A CROWD of people gathered at the reception pit just outside Bleddfa for the culmination of a huge project to create a tunnel to replace a worn part of the Elan Valley aqueduct that carries water towards Birmingham.

They were rewarded by seeing the tunnel boring machine finally emerge out of the ground after nearly five months.

The work is being paid for by Severn Trent and carried out by the BNM Alliance.

Since the machine was launched it has travelled at a speed of between 10 and 100 ml per minute to make its way through almost 1,760 metres of hillside.

The machine’s breakthrough was witnessed by local people and councillors as well as officials and workmen from Severn Trent and the BNM Alliance. There were also two television camera crews as well as other media present to record the moment.

After the breakthrough men working in the tunnel climbed through a gap in the machine carrying Welsh flags.

The next stage of the work to be carried out in the area is at Nantmel. The launch pit site is already being worked on and will be on a far larger scale than the one at Bleddfa.

The tunnel boring machine will now be taken to Nantmel for refurbishment before being put into the ground to make a one-kilometre-long tunnel to bypass an existing viaduct.

Work on the tunnelling at Nantmel is likely to start in the summer of 2017.

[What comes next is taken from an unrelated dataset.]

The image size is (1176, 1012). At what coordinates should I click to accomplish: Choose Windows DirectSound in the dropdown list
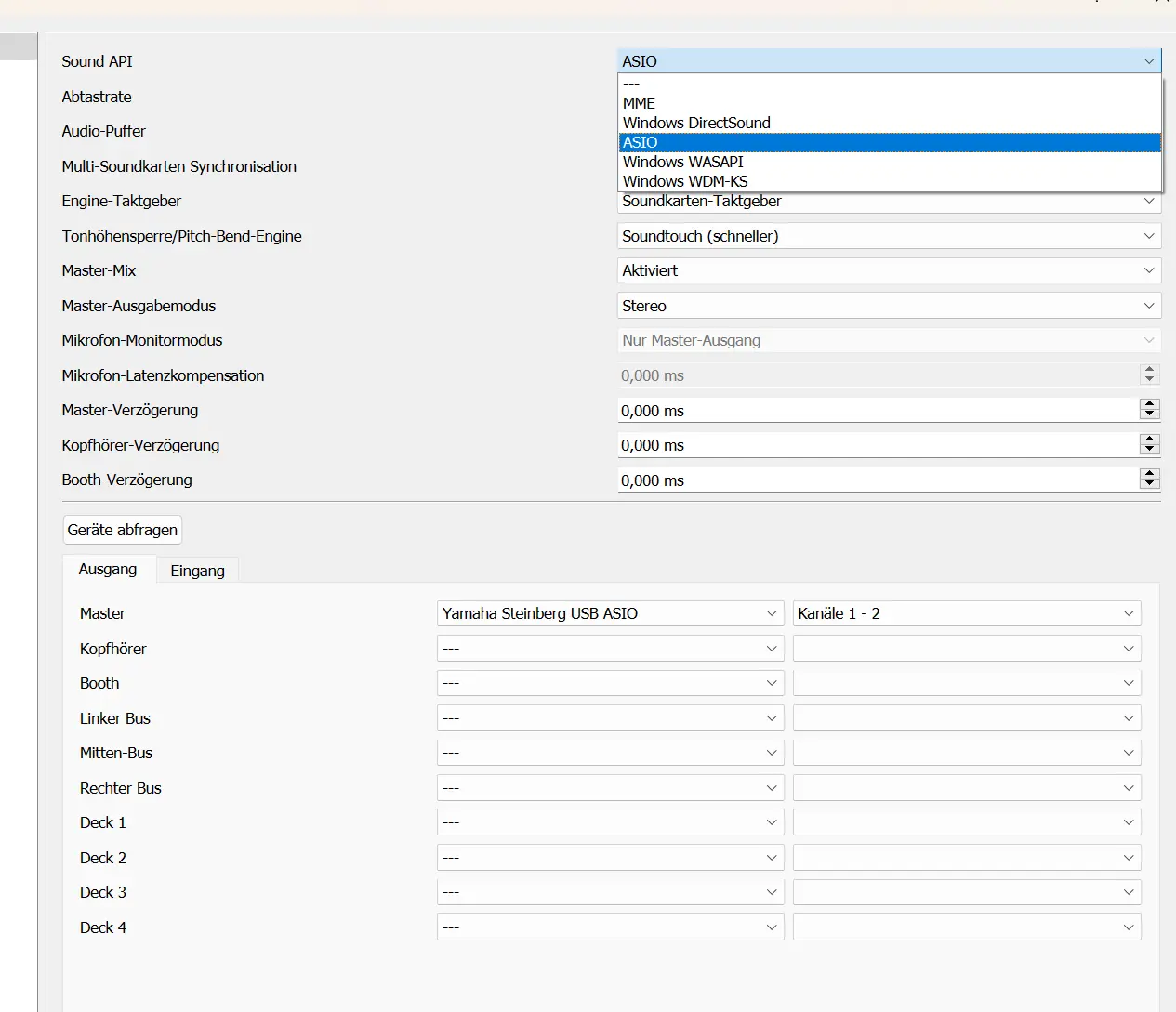pos(696,123)
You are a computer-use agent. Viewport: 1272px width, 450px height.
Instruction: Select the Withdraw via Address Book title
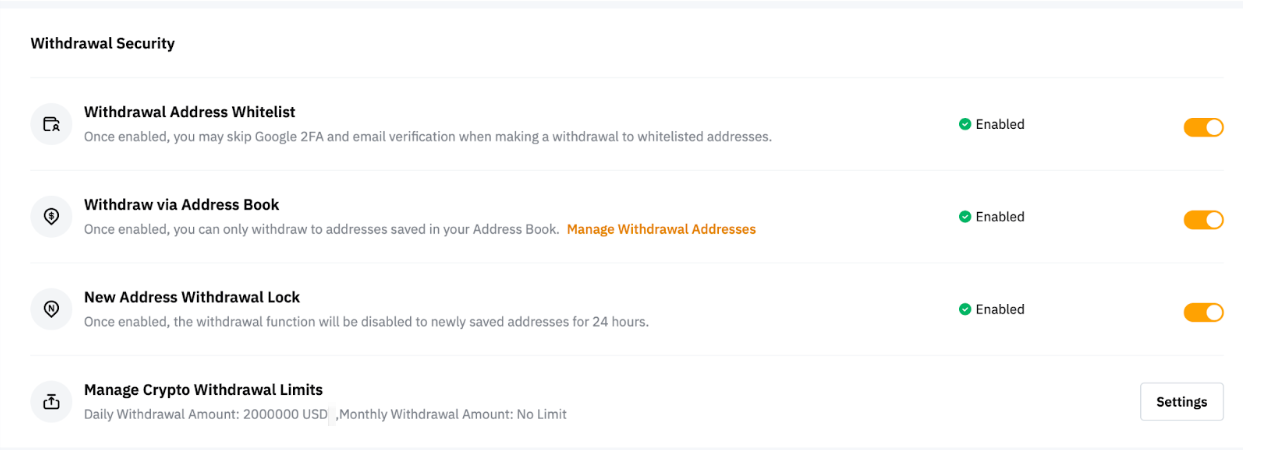[181, 205]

Also around that time workers will start preparing the launch pit in Knighton to make a tunnel to bypass an existing part of the aqueduct and a viaduct under Ffrydd Wood.

At the Bleddfa site the next big operation will be to join the existing parts of the aqueduct to the new tunnel and then the sites will be returned back to how they were.

The BNM Alliance is employing about 70 people on this project. People employed on the site include locals as well as ones who come from all over the country bringing a economic boost to the area. BNM have also given donations to several groups and organisations in the community.